REQUIRED WORK
Beginning with the line below that contains "Task: Click the Oct 2024 column header" and ending with the line that contains "Viewport: 906px width, 509px height.", copy every line exactly. Copy nothing else.

INFORMATION SUPPLIED

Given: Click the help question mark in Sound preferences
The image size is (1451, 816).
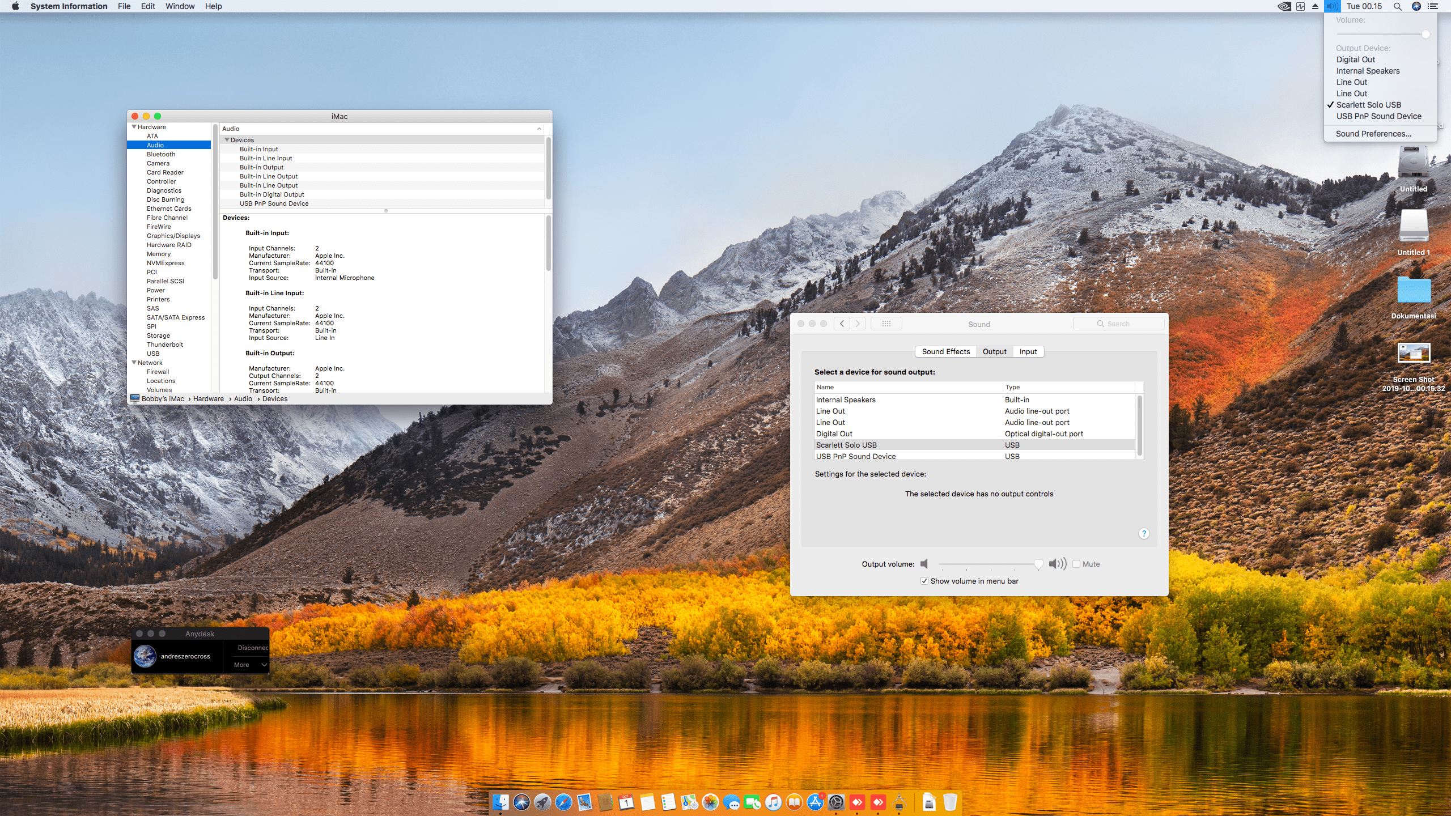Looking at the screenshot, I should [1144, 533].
==
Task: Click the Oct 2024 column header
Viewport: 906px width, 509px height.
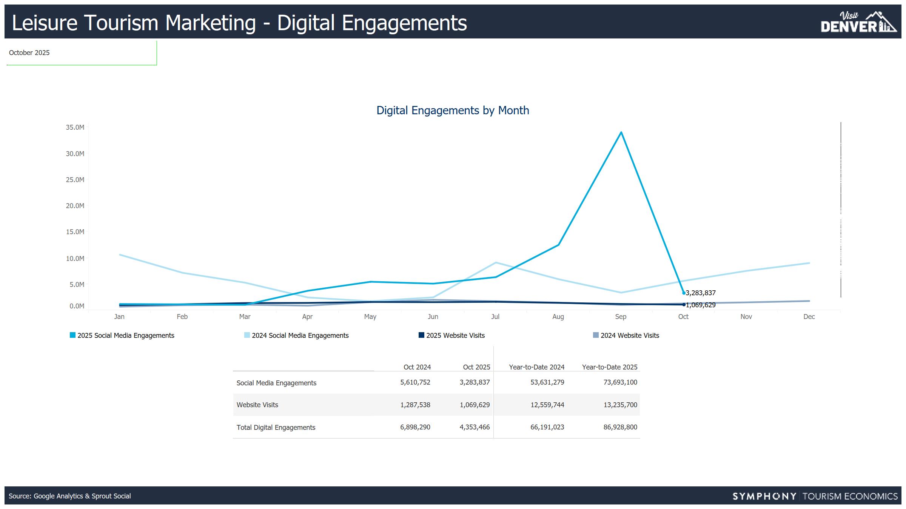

TASK SOLUTION
Task: Click the Oct 2024 column header
Viewport: 906px width, 509px height.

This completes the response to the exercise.